Cinéma

Andy Garcia, honoré aux Imagen Awards : « Continuez à tomber en avant »

Camille Lefèvre

Certaines phrases ne révèlent leur poids qu’une fois que l’on connaît la bouche dont elles sortent. Andy Garcia — né à La Havane, emporté en exil enfant, rare tête d’affiche hollywoodienne à avoir porté son identité cubaine sans s’excuser — est revenu au Beverly Hilton pour recevoir le Lifetime Achievement Award de l’Imagen Foundation. Danny Pino lui a remis le trophée ; la salle s’attendait à un adieu. Garcia lui a offert une méthode de travail à la place.

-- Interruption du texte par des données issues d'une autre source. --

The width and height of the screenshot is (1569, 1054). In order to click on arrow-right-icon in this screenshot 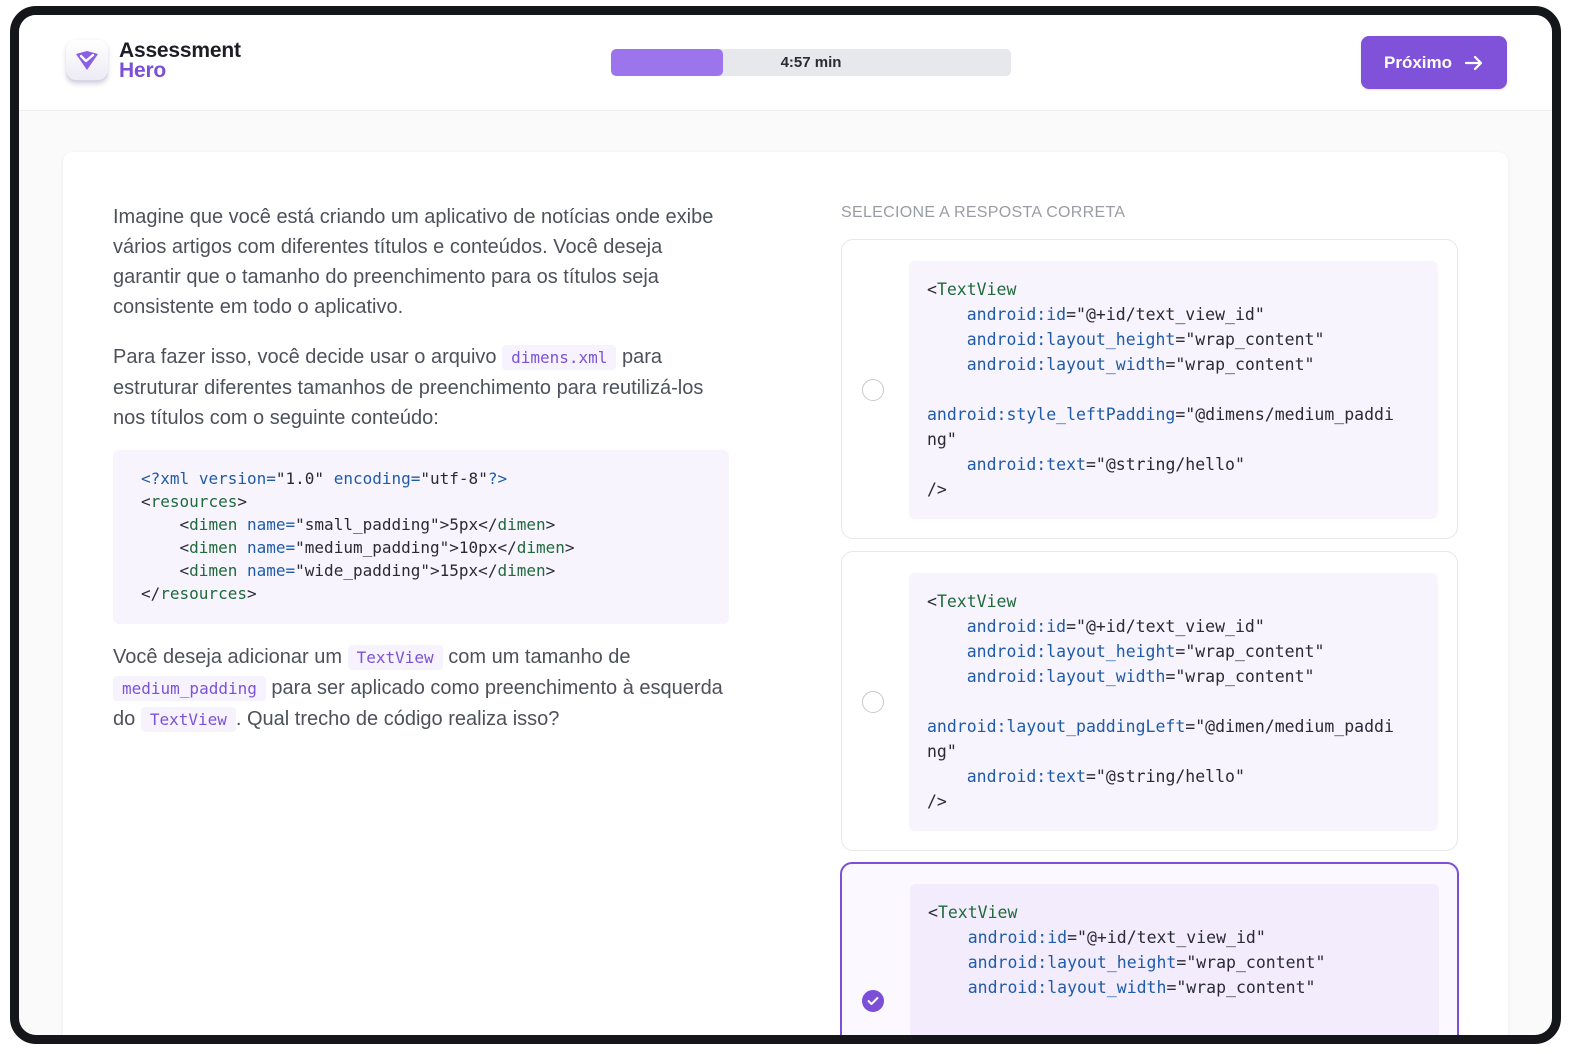, I will do `click(1474, 62)`.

« Je vous encourage à continuer de rêver et à continuer de défier ces obstacles. Continuez à tomber en avant »,

a-t-il déclaré, comme l’a rapporté Variety depuis la cérémonie, dans cet hôtel même où son premier emploi à Los Angeles l’avait jadis placé du côté service de la porte de la salle de bal — un détail qu’il n’a pas caché mais nommé, parce que l’arc de cette porte à ce podium est tout l’argument. Son père, a-t-il ajouté, lui disait : « Ne recule jamais d’un pas, même pour prendre de l’élan. » Le fils a passé une carrière à traduire cette maxime en images.

Il serait facile de ranger « continuez à tomber en avant » dans la catégorie des encouragements de tapis rouge, ce conseil interchangeable qu’une célébrité dispense aux jeunes. Dans la plupart des bouches, ce ne serait que cela. Dans celle-ci, c’est une poétique. Garcia est l’exilé qui n’a jamais traité l’assimilation comme une stratégie de carrière, et qui — ayant eu toutes les chances de se reposer sur sa gloire — a choisi de devenir un auteur.

Lisez son œuvre comme un tout et la phrase l’organise. Le lieutenant obstiné des « Incorruptibles », l’héritier blessé du « Parrain III », l’élégant voleur d’« Ocean’s Eleven » — ce sont les sommets visibles. Le projet porteur est « The Lost City », le film qu’il a réalisé et qu’il a rempli de la musique cubaine qu’il défend depuis des décennies, un labeur qu’il a voulu exister pour retenir La Havane que la révolution a effacée. Ce n’était pas un calcul commercial ; c’était un refus de reculer. Tomber en avant, pour Garcia, a toujours signifié convertir la perte en forme — transformer ce qui a été pris en quelque chose de composé, cadré, joué.

C’est pourquoi la soirée ne s’est pas achevée par un discours mais par une trompette. Garcia a clos la cérémonie en jouant aux côtés de The CineSon All Stars et d’Arturo Sandoval — un autre Cubain qui a tout quitté pour continuer à faire sa musique à sa manière. La performance était la phrase achevée par d’autres moyens : le rêve et le défi des obstacles rendus en idiome, la grammaire de l’élan de l’exilé que l’on peut réellement entendre.

Les sceptiques de la sagesse des célébrités ont raison de se méfier ; la plupart est sans poids, et un gala est conçu pour flatter. Le seul test qui compte est de savoir si la vie cautionne la phrase. Celle de Garcia le fait. Il ne dit à personne d’échouer joyeusement. Il nomme la seule direction encore ouverte à quelqu’un qui a déjà perdu le pays où il est né — et qui a bâti une œuvre à partir de la chute.